Segment Open

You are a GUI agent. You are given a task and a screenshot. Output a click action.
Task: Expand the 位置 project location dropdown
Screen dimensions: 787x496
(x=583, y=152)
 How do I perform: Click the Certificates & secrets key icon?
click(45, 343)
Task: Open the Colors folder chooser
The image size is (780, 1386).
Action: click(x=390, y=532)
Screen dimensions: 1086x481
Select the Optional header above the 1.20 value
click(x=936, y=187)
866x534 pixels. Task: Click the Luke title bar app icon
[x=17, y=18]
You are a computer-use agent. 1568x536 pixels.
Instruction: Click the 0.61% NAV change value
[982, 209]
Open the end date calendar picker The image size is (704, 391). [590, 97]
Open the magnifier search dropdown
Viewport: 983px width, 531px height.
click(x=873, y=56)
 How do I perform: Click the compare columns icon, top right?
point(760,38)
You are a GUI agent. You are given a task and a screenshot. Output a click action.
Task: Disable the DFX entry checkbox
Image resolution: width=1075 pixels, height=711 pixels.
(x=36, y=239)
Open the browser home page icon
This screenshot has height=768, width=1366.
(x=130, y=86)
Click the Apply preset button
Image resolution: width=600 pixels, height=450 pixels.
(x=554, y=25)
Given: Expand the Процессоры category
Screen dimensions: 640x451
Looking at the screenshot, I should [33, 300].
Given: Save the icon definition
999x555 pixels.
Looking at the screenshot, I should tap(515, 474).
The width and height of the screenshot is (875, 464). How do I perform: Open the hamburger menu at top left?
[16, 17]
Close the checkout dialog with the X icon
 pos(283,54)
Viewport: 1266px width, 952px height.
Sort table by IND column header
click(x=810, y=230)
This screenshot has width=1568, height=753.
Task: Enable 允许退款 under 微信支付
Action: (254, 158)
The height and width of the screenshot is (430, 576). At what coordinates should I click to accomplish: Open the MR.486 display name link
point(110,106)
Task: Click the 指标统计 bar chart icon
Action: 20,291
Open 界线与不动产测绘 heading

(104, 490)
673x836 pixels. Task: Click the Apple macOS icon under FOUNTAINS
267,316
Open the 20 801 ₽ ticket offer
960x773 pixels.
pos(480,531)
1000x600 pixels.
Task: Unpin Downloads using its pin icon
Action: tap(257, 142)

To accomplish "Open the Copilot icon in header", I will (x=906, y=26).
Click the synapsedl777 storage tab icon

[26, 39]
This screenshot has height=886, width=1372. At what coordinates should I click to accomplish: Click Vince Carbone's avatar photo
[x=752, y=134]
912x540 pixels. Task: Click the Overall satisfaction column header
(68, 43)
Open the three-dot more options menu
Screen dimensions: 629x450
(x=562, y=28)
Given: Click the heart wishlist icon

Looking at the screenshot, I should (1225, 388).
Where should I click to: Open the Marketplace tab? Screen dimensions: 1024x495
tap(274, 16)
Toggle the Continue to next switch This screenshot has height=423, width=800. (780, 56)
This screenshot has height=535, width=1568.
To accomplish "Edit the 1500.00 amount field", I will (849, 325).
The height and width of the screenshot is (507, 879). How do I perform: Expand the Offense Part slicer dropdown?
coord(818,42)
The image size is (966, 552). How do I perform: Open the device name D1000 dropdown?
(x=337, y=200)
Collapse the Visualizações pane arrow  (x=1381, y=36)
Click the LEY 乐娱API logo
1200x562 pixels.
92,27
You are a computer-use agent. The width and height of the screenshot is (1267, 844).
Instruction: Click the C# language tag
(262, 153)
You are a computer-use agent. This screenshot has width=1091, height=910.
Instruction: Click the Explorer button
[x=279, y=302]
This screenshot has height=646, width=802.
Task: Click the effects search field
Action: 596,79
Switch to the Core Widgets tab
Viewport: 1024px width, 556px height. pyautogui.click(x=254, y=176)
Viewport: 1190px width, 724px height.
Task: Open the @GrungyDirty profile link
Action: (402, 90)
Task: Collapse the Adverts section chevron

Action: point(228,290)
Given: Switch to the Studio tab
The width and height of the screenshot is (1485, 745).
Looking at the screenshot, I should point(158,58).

Segment Closed

◆ **ABOUT THIS TASK**: Pull every line containing "agent" from the material above.

◆ **SOLUTION FOR THIS PROBLEM**:
You are a GUI agent. You are given a task and a screenshot. Output a click action.
You are a computer-use agent. 1568x536 pixels.
You are a GUI agent. You are given a task and a screenshot. Output a click action.
You are a computer-use agent. The width and height of the screenshot is (1267, 844).
You are a computer-use agent. This screenshot has width=1091, height=910.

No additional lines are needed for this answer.